*Set of tasks:*
1 > In the mailing-list excerpt, on which CBT File has David Spiegel's program been placed?
2 > Check each statement against the mailing-list excerpt and mark it yes or no, quoting the words that decide it: (a) David Spiegel published an Assembler program and a Rexx Exec on June 14. (b) David Spiegel's message was sent on Wednesday, July 8, 2020. (c) Bob Bridges says he can think of three ways to pull access information for a list of datasets.
3 > Reproduce everything in the mailing-list excerpt from "--- On 2020-07-07" down to "list of datasets.", without changes.

## start Extracted text

Am I mistaken in that?  If not, then how do you learn what access ABC has to HLQ.XYZ without asking once for READ, once for UPDATE and so on?

---
Bob Bridges, robhbrid...@gmail.com, cell 336 382-7313

/* People don't really want to go back to a time when the world was simpler. They want to go back to a time when they didn't understand how complicated the world has always been. */


-----Original Message-----
From: IBM Mainframe Discussion List [mailto:IBM-MAIN@LISTSERV.UA.EDU] On Behalf Of David Spiegel
Sent: Tuesday, July 7, 2020 18:15

"...  But if you want to know all the kinds of access you have, you'd need to ask the question three or four times, for read, update, execute and create. ..."

This statement is not true.

I published an Assembler program and a Rexx Exec here on June 14.
My program has been placed on CBT File 836 (for now, it's in the Update section of the website).

--- On 2020-07-07 17:45, Bob Bridges wrote:
Nothing useful to say about your first question, but about the second:  I can think of two ways to pull your access information for a list of datasets.

## end Extracted text
## start Material provided

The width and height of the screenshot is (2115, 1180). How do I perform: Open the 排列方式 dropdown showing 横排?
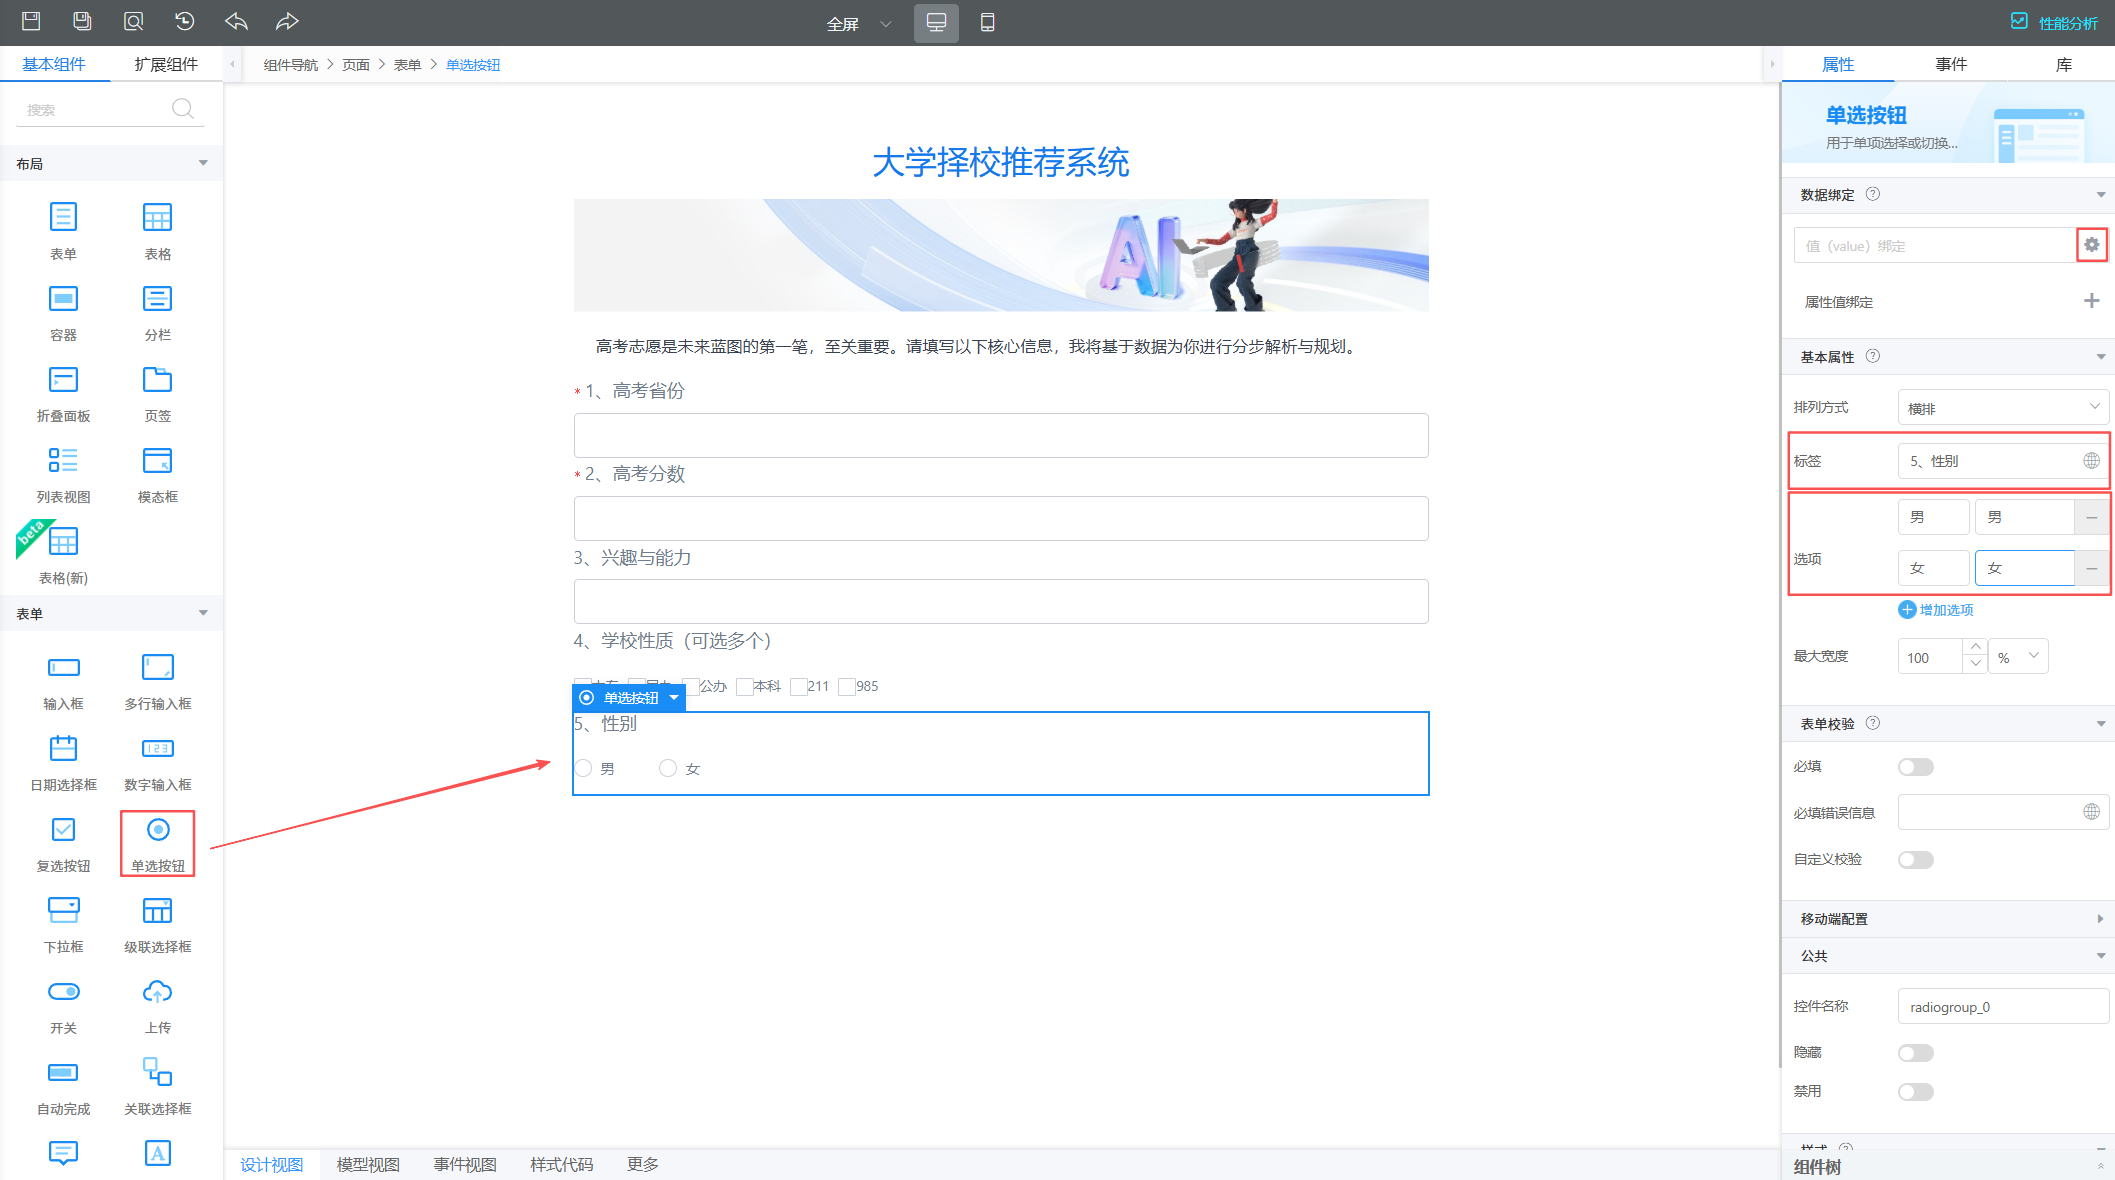click(2002, 408)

## end Material provided

*Task-by-task answers:*
1 > CBT File 836.

2 >
(a) Yes: "I published an Assembler program and a Rexx Exec here on June 14."
(b) No: "Sent: Tuesday, July 7, 2020 18:15"
(c) No: "I can think of two ways to pull your access information for a list of datasets."

3 >
--- On 2020-07-07 17:45, Bob Bridges wrote:
Nothing useful to say about your first question, but about the second:  I can think of two ways to pull your access information for a list of datasets.